### TUJUAN
**1)** Menurut kutipan halaman tentang diskusi UNAIR menjelang Pilwali, di gedung mana diskusi tersebut diadakan?
**2)** Rangkumlah kutipan halaman tentang diskusi UNAIR menjelang Pilwali dalam dua kalimat.

### KUTIPAN HALAMAN
-=-=-

Jelang Pilwali, UNAIR Gelar Diskusi Pemimpin Di aera Disrupsi

josstoday.com

Rektor UNAIR, Prof Mohammad Nasih.

JOSSTODAY.COM – Menyambut gelaran Pemilihan Walikota Surabaya 2020, dibutuhkan pendidikan politik untuk memberi gambaran kepada masyarakat untuk melihat pentingnya dan apa yang ingin dicapai melalui pilihannya nanti.

Mewadahi itu, Universitas Airlangga (UNAIR) secara khusus menggelar diskusi bertajuk “Tantangan dan Tuntutan Calon Kepala Daerah di Era Disrupsi” di Gedung Rektorat UNAIR, Surabaya, Rabu (4/9/2019).

Rektor UNAIR, Prof Mohammad Nasih menjelaskan, jika masyarakat harus benar-benar memahami apa yang menjadi visi misi calon pemimpin. Tak hanya itu, masyarakat juga harus menuntut haknya untuk sejahtera dari kepala daerah.

Menurutnya di era disrupsi ini akan banyak ancaman terjadinya kesenjangan sosial, ketidakadilan, manjinalisasi, dan lainnya yang dipicu berbagai hal. Seingga, di era ini perlu perubahan baru  dan kebersamaan yang dilakukan pemerintah bersama masyarkat.

“Sehingga, diperlukan pemimpin-pemimpin yang punya orientasi ke depan, bukan pemimpin yang kemudian hanya untuk tujuan jabatan atau hanya untuk bertujuan mengembalikan pada saat akan dijadikan sebagai modal ketika harus melakukan investasi ini itu,” jelas Nasih.

“Nah kita pingin semua pihak partai politik termasuk masyarakat termasuk para akademisi juga bisa bergerak ke arah yang sama, sehingga deskripsi ini akan berdampak positif bagi kemajuan daerah dan atau terciptanya keadilan sosial yang lebih baik lagi,” imbuhnya.

Karena itu, diharapkan juga untuk meraih pemimpin yang hebat harus melewati proses yang betul-betul adil jauh dari kata curang. Menurutnya, banyaknya kecurangan utamanya money politic akan merusak kepemimpinan yang dijalankan, karena money politic ibarat investasi yang harus ada balik modal.

-=-=-

### MATERI TERKUMPUL
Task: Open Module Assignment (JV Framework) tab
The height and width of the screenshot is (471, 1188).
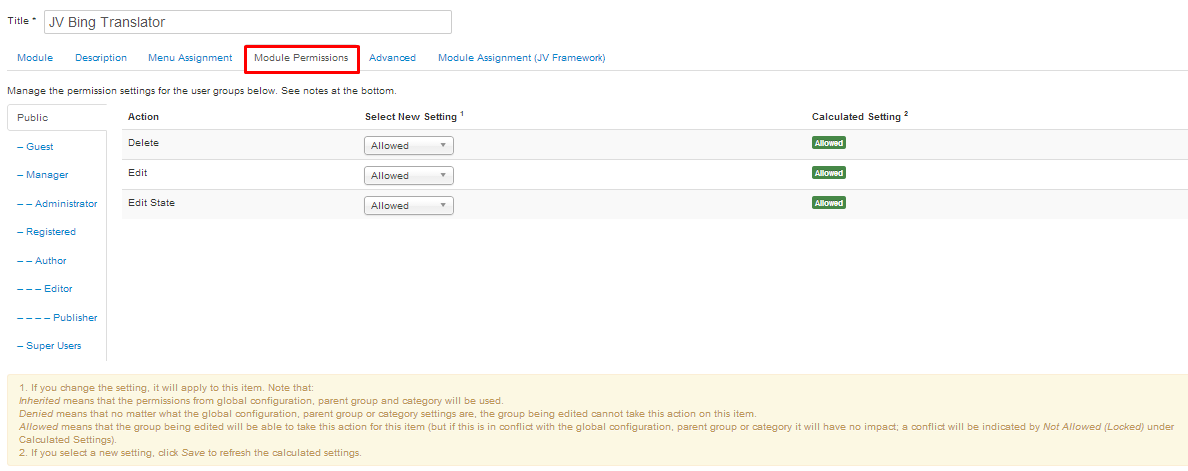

-=-=-

### JAWABAN PER TUGAS
**1)** Diskusi tersebut diadakan di Gedung Rektorat UNAIR, Surabaya.

**2)** Menjelang Pemilihan Walikota Surabaya 2020, Universitas Airlangga menggelar diskusi bertajuk “Tantangan dan Tuntutan Calon Kepala Daerah di Era Disrupsi” di Gedung Rektorat UNAIR pada Rabu, 4 September 2019. Rektor UNAIR, Prof Mohammad Nasih, menegaskan bahwa masyarakat perlu memahami visi misi calon pemimpin, era disrupsi membutuhkan pemimpin yang berorientasi ke depan, dan politik uang akan merusak kepemimpinan.